■ **Passage**
[Start of section]

Megan Rice, an 84-year-old Catholic nun arrested in 2012 for breaking into a nuclear weapons complex in Tennessee and vandalizing the property with human blood, was sentenced to three years in prison on Tuesday. Her accomplices, Greg Boertje-Obed and Michael Walli, were sentenced to more than five years, partly because they had a history of arrests for similar acts of disobedience, according to the Associated Press.

The three activists broke into the U.S. government’s Y-12 National Security Complex in Oak Ridge, which houses the nation’s primary supply of bomb-grade uranium, in an effort to draw attention to the U.S. government’s exorbitant weapons and military spending. USA Today reports that on July 28, 2012, the three cut through fences and made their way through multiple layers of security before splashing human blood, carried in baby bottles, onto the outside of the building.

"The reason for the baby bottles was to represent that the blood of children is spilled by these weapons," Boertje-Obed, 58, said at the trial, according to the Associated Press.

They also hung banners and crime-scene tape on the Highly Enriched Uranium Materials Facility. The protesters spent two hours in the facility before authorities apprehended them. When the guards arrived, Rice and her companions offered them a Bible, candles and white roses.

It was called the biggest security breach in the nation's atomic history. The break-in not only gained the protesters international attention, but also highlighted weaknesses in the complex’s security system. The incident sparked numerous congressional hearings about national security and the image of the U.S. around the world.

"If we can't even control our own nuclear weapons material, it shows what a major challenge it is around the world ... that have comparably dangerous materials but are even less protected,” Edwin Lyman, a senior scientist with Global Security Program, a watchdog group that monitors the Department of Energy and the Nuclear Regulatory Commission, told CNN last year. "If they had been trained, the kind of paramilitary group that the Department of Energy is supposed to be ensuring they can protect against, with hand-carried explosives, other breaching tools, physical access to the building structure ... the guards would have already lost."

All three faced federal charges of destroying U.S. government property, trespassing and injuring national-defense premises, a charge that carries a maximum penalty of 20 years in prison.

"I was acting upon my God-given obligations as a follower of Jesus Christ," Walli said during their trial.

"Please have no leniency on me," Rice said in her statement before the court. "To remain in prison for the rest of my life would be the greatest honor you could give me."

[End of section]

■ **Information provided**
[Start of section]

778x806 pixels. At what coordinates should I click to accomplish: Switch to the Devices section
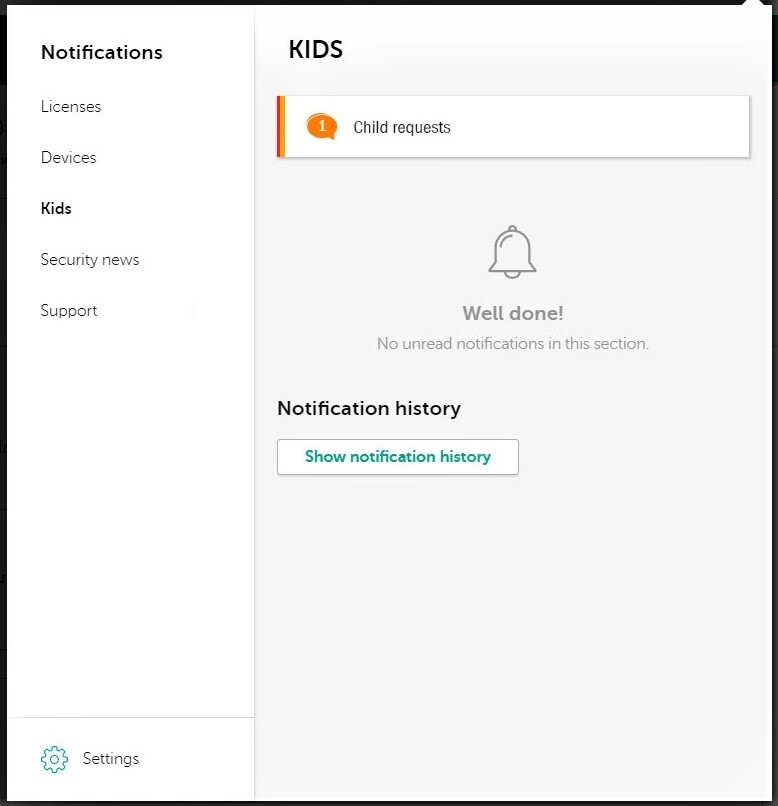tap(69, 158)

[End of section]

Please answer these questions from the passage about the Y-12 break-in:
(a) What prison sentence did Megan Rice receive?
(b) What did the protesters use to carry the human blood?
(c) How long were the protesters in the facility before authorities apprehended them?
The listing is separate material and has no connection to the passage about the Y-12 break-in.

■ **Task result**
(a) Three years in prison.
(b) Baby bottles.
(c) Two hours.